The rapid evolution in remote deposit capture could be the trigger for an alarming surge in fraud, wrote Douglas A. King, payments risk expert in the Retail Payments Risk Forum at the Atlanta Fed, in a post this week on the Portals and Rails blog.

King explained that RDC has grown 13 percent in the past two years as banks have expanded the service from their commercial clients to retailers. In that time, RDC technology has also evolved, moving from desktops to mobile devices. USAA, J.P. Morgan Chase, PNC Bank and U.S. Bank now offer mobile RDC for retail consumers, with Bank of America planning to follow suit early next year.

King questions whether or not this expansion could lead to a spike in fraud, as banks' retail customers undertake "less stringent due diligence than do their commercial customers."
A new Celent report indicates that the commercial RDC market is nearing maturity, and estimates that approximately 75 percent of U.S. banks and 50 percent of U.S. financial institutions offer at least one RDC service. Given that any further growth will come from banks adopting retail RDC services, as well as expanding it to new products like prepaid cards, King questions whether fraud will see an increase.

King cited the 2011 AFP Payments Fraud and Control Survey, which noted that only 1 percent of respondents reported being defrauded through their electronic check conversion service. This is actually a decrease from the 2010 survey; in which three percent of respondents indicated that they had experienced payments fraud stemming from their RDC service.

However, an RDC fraud study by the Financial Crimes Enforcement Network (FinCEN) showed 1,017 Suspicious Activity Report (SAR) filings between 2005 and 2011, with more than half of the reports occurring after 2010. Even more alarming is that these SARs account for about 0.1 percent of all bank-filed, check-fraud-related SARs.

The recent expansion of RDC to the general-purpose reloadable (GPR) prepaid card market is especially of concern, noted King.

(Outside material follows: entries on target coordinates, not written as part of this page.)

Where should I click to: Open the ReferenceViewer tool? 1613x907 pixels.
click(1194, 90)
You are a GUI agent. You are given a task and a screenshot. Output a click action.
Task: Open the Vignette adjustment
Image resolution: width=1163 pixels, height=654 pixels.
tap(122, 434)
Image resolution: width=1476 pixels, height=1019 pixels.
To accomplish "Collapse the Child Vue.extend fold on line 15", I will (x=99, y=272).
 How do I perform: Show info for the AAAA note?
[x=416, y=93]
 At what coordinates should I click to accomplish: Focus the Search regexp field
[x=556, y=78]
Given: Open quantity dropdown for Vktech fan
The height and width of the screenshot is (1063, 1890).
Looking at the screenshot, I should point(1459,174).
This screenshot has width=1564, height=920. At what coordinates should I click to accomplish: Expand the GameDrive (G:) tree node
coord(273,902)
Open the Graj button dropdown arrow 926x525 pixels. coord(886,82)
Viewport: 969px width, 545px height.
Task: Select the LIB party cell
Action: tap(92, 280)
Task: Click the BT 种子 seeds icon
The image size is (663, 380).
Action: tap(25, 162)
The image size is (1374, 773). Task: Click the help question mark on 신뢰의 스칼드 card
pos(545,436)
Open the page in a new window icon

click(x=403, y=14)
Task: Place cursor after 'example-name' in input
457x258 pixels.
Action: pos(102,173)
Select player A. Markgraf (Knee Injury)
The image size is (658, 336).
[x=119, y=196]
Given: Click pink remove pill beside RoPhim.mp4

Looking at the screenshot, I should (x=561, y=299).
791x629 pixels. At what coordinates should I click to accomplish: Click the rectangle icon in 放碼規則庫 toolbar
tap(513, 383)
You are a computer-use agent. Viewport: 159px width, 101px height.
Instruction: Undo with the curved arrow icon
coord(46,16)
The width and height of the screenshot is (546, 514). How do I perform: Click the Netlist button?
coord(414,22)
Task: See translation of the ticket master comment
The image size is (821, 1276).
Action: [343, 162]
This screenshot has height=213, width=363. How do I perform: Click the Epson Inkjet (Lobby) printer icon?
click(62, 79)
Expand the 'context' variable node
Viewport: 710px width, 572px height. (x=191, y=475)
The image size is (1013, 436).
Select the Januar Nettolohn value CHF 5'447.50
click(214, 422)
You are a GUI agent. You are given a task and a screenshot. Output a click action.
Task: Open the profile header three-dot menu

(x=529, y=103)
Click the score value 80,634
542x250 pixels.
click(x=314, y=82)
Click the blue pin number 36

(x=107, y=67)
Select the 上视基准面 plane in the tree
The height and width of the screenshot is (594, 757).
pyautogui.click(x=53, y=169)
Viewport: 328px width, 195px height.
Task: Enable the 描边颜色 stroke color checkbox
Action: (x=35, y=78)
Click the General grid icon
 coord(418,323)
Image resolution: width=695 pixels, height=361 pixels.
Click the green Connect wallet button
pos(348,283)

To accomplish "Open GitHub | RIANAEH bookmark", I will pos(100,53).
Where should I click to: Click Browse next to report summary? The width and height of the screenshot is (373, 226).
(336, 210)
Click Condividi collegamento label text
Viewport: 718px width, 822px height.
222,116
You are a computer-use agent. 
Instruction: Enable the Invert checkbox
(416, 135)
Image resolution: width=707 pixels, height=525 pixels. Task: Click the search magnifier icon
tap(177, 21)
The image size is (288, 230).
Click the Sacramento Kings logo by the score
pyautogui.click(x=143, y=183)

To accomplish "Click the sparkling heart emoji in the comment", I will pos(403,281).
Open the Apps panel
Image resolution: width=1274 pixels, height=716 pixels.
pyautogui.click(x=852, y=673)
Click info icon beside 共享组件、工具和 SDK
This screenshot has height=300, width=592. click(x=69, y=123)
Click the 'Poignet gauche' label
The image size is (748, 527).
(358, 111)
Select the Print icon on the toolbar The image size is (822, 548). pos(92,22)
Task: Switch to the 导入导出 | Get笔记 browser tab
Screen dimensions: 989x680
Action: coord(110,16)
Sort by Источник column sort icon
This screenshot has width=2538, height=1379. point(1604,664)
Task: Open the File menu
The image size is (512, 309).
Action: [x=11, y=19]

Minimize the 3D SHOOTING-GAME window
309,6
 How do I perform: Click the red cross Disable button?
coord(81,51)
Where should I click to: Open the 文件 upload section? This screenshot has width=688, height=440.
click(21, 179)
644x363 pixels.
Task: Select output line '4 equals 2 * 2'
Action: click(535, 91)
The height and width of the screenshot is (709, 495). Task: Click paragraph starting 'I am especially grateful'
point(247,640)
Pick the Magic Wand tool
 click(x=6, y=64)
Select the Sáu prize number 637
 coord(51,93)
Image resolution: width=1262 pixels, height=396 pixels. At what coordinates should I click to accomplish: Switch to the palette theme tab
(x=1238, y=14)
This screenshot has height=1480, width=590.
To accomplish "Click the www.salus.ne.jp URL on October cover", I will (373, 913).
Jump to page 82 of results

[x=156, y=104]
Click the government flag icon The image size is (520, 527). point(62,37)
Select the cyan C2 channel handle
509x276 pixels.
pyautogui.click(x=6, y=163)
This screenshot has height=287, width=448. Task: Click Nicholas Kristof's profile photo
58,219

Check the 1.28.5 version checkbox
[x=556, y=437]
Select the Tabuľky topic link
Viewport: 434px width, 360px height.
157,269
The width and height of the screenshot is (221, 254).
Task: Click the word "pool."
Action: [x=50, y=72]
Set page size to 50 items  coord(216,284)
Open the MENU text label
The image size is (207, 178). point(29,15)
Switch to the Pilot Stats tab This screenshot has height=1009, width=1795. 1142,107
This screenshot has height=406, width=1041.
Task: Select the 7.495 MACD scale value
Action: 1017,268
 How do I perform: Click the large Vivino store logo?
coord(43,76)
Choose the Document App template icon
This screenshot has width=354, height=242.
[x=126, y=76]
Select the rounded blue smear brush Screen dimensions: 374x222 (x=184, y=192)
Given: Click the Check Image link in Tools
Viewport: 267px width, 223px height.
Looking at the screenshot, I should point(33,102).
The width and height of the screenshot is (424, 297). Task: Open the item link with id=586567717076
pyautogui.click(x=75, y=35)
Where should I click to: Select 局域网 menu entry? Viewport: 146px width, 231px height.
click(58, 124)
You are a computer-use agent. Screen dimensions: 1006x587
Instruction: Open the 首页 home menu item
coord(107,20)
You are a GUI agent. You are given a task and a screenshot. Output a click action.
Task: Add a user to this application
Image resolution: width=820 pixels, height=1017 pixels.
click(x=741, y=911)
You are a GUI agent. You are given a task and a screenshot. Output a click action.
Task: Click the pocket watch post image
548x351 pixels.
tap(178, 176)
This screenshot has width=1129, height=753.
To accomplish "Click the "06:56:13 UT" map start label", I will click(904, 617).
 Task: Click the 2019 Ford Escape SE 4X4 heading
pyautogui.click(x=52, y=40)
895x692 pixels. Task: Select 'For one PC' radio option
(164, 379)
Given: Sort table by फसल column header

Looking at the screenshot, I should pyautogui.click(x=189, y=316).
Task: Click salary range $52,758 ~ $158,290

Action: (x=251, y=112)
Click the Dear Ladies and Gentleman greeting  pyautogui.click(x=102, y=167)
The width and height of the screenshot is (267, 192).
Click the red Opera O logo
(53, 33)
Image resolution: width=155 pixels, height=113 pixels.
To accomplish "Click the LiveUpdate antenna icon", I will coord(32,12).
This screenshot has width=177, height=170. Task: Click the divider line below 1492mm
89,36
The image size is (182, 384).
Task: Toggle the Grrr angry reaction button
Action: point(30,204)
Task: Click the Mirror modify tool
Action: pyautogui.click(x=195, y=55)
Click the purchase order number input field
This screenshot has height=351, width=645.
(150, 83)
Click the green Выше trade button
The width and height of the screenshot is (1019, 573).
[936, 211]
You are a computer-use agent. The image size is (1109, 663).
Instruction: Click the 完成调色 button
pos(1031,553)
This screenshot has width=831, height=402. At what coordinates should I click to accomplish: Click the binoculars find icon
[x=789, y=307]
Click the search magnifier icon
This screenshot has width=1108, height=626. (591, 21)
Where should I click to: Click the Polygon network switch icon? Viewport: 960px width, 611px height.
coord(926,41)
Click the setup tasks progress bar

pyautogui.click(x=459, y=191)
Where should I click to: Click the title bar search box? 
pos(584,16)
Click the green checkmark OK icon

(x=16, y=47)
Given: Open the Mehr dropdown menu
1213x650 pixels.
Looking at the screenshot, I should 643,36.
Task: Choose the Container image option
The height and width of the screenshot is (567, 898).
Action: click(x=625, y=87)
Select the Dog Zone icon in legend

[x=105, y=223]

Using the service, unbanked prepaid card users can load funds directly on their cards.

According to a Paybefore article, this service is risky because not only can check images be altered, but someone could attempt to reuse the same check by sending the image to multiple cards, doubling or tripling the money at a check-cashing store.

Paybefore noted that third-party service providers like Chexar Networks, FactorCheck LLC and FIS have the risk-management software to enable mobile RDC for the prepaid industry, and these organizations are willing to accept the risk on mobile RDC transactions, rather than the prepaid program manager or issuer.

But King noted that the overall lack of information about GRP prepaid users, compared to retail and corporate clients, makes RDC services with the group much more susceptible to fraud. "In fact, prepaid card users may be unbanked because they have a poor, or no, credit history or they lack appropriate identification and credentials to open a banking account," he wrote.